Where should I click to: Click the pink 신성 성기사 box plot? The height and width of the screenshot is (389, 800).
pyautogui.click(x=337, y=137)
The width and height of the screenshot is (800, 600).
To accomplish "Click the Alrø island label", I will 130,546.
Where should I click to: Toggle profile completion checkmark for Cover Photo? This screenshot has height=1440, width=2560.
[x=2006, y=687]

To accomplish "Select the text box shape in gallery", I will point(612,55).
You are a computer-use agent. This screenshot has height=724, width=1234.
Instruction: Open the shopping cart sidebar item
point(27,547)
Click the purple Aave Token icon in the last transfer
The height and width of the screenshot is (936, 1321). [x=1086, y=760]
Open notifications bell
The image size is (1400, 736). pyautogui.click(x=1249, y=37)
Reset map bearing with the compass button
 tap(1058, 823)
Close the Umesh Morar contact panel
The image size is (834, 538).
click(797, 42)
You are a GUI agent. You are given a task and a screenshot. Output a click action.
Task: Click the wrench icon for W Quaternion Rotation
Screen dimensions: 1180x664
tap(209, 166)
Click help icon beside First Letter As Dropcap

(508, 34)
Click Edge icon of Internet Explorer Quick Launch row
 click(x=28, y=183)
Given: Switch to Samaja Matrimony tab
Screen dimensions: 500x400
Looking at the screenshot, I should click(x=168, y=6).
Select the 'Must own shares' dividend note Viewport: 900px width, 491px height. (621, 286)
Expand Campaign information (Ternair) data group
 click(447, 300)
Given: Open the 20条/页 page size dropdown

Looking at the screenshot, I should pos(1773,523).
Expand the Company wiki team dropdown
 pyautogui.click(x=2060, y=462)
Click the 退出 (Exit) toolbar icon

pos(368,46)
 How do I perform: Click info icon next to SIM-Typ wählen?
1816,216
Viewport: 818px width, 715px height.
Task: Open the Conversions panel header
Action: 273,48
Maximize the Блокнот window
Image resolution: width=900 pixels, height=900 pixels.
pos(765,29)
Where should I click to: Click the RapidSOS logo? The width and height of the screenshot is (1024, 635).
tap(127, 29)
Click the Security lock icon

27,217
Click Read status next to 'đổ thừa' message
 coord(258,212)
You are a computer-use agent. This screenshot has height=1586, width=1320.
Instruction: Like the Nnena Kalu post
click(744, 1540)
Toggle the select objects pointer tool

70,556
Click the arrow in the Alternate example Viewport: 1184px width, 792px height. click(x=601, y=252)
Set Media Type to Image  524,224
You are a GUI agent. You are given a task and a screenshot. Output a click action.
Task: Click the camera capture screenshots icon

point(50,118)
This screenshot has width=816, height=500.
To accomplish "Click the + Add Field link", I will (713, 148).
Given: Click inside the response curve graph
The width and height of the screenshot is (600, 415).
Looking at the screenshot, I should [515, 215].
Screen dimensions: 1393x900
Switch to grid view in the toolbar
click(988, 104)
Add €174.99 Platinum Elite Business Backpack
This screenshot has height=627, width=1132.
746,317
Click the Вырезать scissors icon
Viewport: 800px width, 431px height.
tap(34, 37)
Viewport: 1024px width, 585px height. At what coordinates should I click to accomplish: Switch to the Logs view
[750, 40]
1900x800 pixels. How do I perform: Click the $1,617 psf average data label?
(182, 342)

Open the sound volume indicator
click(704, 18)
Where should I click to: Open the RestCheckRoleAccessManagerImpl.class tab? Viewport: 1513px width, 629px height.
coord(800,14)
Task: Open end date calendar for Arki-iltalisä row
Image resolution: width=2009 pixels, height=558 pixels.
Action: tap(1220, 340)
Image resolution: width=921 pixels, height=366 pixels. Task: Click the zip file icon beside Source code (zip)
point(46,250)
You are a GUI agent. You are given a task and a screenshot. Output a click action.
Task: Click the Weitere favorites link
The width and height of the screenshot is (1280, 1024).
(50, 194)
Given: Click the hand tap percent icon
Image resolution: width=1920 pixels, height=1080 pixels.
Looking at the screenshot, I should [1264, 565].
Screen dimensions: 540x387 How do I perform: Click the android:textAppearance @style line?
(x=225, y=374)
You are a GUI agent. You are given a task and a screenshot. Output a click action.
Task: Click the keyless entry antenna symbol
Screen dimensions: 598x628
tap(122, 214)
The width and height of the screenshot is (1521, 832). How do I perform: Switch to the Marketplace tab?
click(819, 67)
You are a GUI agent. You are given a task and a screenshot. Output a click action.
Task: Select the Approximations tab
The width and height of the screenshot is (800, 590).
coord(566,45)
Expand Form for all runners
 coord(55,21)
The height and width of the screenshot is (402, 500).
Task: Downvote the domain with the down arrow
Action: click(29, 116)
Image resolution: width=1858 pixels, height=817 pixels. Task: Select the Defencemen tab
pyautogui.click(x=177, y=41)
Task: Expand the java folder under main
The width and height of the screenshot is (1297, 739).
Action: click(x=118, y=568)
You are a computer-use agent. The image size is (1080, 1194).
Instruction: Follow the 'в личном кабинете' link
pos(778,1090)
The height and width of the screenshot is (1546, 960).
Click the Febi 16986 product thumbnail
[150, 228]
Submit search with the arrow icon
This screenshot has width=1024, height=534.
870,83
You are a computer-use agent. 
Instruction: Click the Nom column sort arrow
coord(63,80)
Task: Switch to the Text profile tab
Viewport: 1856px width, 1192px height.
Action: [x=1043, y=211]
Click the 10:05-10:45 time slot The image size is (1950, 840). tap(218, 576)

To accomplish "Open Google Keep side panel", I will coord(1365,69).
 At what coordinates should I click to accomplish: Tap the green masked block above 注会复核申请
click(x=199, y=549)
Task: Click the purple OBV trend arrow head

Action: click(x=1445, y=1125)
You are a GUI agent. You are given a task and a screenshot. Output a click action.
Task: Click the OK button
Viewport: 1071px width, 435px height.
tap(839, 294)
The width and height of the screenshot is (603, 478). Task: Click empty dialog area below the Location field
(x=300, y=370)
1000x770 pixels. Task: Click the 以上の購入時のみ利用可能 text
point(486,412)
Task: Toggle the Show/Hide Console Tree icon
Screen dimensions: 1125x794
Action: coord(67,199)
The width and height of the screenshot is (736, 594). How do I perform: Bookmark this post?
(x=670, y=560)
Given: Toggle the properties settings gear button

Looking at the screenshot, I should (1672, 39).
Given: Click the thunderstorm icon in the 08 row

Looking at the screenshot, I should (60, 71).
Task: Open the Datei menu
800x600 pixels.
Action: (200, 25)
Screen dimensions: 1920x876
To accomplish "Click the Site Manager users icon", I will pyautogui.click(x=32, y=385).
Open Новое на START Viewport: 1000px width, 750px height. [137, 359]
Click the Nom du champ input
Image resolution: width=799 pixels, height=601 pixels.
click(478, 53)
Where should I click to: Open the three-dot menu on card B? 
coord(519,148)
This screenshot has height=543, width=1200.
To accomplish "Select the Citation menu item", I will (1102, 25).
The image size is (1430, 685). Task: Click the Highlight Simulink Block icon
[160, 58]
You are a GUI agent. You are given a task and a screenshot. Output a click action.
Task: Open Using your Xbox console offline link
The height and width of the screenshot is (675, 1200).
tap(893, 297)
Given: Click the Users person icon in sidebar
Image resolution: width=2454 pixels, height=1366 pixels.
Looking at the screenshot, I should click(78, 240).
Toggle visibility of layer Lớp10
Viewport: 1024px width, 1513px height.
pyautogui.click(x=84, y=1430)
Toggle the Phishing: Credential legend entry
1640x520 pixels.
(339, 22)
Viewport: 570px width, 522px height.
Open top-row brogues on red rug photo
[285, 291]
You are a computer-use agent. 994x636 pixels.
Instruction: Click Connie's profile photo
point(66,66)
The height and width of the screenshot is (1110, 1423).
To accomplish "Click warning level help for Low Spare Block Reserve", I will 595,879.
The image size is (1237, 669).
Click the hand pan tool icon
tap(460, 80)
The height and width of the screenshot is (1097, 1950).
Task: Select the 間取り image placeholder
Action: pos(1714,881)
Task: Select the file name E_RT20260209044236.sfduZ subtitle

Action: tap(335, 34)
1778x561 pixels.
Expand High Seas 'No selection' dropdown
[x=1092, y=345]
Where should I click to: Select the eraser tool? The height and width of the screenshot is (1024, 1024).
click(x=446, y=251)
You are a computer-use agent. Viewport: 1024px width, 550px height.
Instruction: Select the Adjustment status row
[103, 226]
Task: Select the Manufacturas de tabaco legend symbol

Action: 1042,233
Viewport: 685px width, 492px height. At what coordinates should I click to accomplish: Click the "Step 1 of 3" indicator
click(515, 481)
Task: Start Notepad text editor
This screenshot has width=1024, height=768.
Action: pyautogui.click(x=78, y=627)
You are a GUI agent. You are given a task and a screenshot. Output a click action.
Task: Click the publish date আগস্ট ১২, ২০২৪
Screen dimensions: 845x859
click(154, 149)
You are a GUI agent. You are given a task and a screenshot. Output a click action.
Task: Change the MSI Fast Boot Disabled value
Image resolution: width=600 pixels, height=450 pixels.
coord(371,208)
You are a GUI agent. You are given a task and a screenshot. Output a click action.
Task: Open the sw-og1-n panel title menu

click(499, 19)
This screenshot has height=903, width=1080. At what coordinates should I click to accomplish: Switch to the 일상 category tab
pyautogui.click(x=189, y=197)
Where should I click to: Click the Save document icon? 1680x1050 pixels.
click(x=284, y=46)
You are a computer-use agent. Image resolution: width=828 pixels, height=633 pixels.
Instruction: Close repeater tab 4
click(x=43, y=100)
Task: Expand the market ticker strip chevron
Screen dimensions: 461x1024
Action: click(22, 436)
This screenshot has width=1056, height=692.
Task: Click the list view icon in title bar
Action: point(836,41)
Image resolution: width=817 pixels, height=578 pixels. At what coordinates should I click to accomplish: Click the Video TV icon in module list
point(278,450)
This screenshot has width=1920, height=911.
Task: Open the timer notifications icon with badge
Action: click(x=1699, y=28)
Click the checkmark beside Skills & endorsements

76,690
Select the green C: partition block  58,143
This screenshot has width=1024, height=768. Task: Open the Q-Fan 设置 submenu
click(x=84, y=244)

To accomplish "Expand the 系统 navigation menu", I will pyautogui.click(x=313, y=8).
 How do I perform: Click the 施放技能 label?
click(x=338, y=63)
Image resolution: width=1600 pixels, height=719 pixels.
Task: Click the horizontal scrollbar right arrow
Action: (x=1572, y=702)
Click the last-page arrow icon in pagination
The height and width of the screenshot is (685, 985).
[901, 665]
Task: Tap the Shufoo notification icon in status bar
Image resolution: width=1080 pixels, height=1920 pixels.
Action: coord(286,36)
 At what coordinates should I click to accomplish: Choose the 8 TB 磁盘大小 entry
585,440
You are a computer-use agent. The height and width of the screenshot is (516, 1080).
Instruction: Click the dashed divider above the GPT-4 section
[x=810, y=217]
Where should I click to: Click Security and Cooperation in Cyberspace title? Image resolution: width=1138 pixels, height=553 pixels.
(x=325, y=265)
- - - - - - -
◆ **Your objective**:
Look over the records above and copy each line that includes the string "will".

◆ **Response area**:
To accomplish "Click the Alrø island label", I will 130,546.
To accomplish "Select the text box shape in gallery", I will point(612,55).
To accomplish "Click the + Add Field link", I will (713, 148).
To accomplish "Open Google Keep side panel", I will coord(1365,69).
To accomplish "Click the Site Manager users icon", I will pyautogui.click(x=32, y=385).
To accomplish "Select the Citation menu item", I will (1102, 25).
To accomplish "Click warning level help for Low Spare Block Reserve", I will 595,879.
To accomplish "Expand the 系统 navigation menu", I will pyautogui.click(x=313, y=8).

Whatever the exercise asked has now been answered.